REQUESTED BY: Dear Senator:
You have asked whether the following amendment to LR 152 would constitute a legal ratification. This amendment provides as follows:
"3. An application for a convention made under this resolution shall be conditioned on (1) Congress establishing clear procedures for such convention including a limitation of the convention to the subject matter contained within this resolution and (2) provision that if such convention departs from the subject matter of this resolution that the convention be immediately dissolved."
It is not completely clear what you mean by the phrase `constitute a legal ratification.' In responding to your question, we are therefore assuming that you are inquiring about the legal effect of the language in the aforementioned amendment which purports to restrict the subject matter to be considered by a constitutional convention.
Under Article V of the United States Constitution, on the application of two-thirds of the Legislatures of the several states, Congress must call a convention for the purpose of proposing amendments. Article V also requires Congress to submit proposed amendments to the states and to determine the mode of ratification.
Beyond this expressed grant of authority, the Constitution is, as some scholars have put it, tantalizingly vague. The exact extent of congressional authority in this amendment process has never been determined. Constitutional scholars have long debated this subject but many question still remain unanswered.
What is clear, however, is that the role of the state Legislature, while certainly important, is subject to the intervening and paramount authority of Congress. Congress must determine the validity of petitions from the states, in deciding whether or not sufficient applications exist to call a constitutional convention; and then must perform the affirmative act of actually calling the convention.
The United States Supreme Court in Dillon v. Gloss,256 U.S. 368 (1921), discussed the powers of Congress in the amendment process, in holding that Congress was authorized to impose time limits upon the ratification process. The court there recognized the close relationship between the principal congressional power conferred under Article V and the supporting or ancillary powers, conferred under the necessary and proper clause, to execute the principal power.
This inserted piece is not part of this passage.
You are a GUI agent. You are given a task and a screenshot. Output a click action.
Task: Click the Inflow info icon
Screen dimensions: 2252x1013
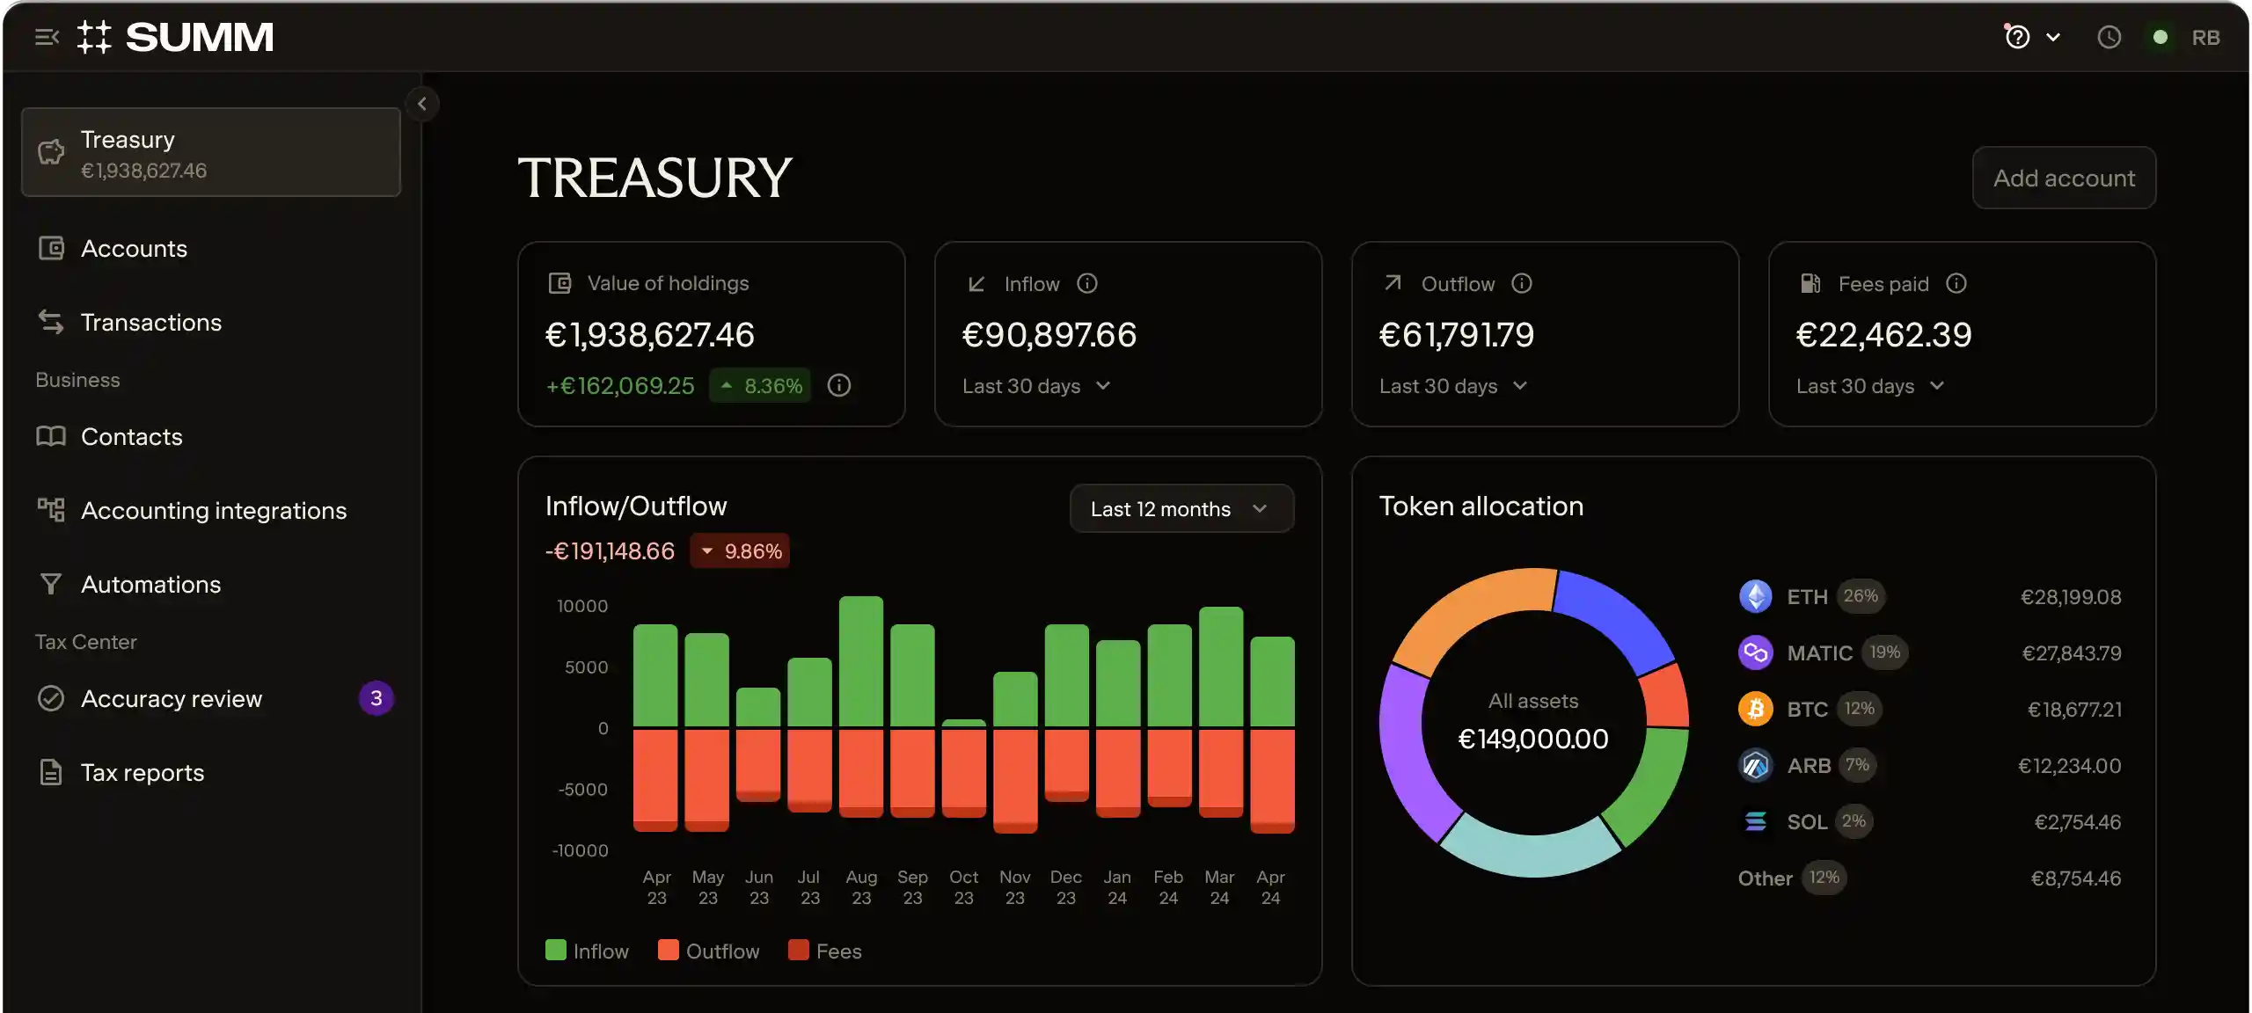1087,283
These ancillary powers, many constitutional scholars contend, apply not only to the procedural functions such as calling the convention, but also extend to the vital function of determining the ultimate scope of the convention.
In answer to your question of what legal effect the language in the aforementioned amendment to LR 152 will have, it simply is not clear. Congress may within its discretion choose to ignore the limitations imposed by LR 152 or they may choose to try to restrict the subject matter that the convention may consider once called. If that method of restriction fails, Congress might also refuse to submit for ratification, any proposed amendments that deal with any other issues.
Since there has never been a constitutional convention under Article V, there exists no precedence to suggest solutions to the many problems. Likewise, there are no Supreme Court cases directly on point, and very few on the amendment process generally.
In conclusion, the only answer we can give you is that the effect of the language in LR 152 will be determined by Congress and possibly the federal courts as the occasion presents itself. The Legislatures of the several states petitioning Congress for a constitutional convention may not therefore dictate the terms of the convention subsequently called and expect these restrictions to be enforced with any certainty.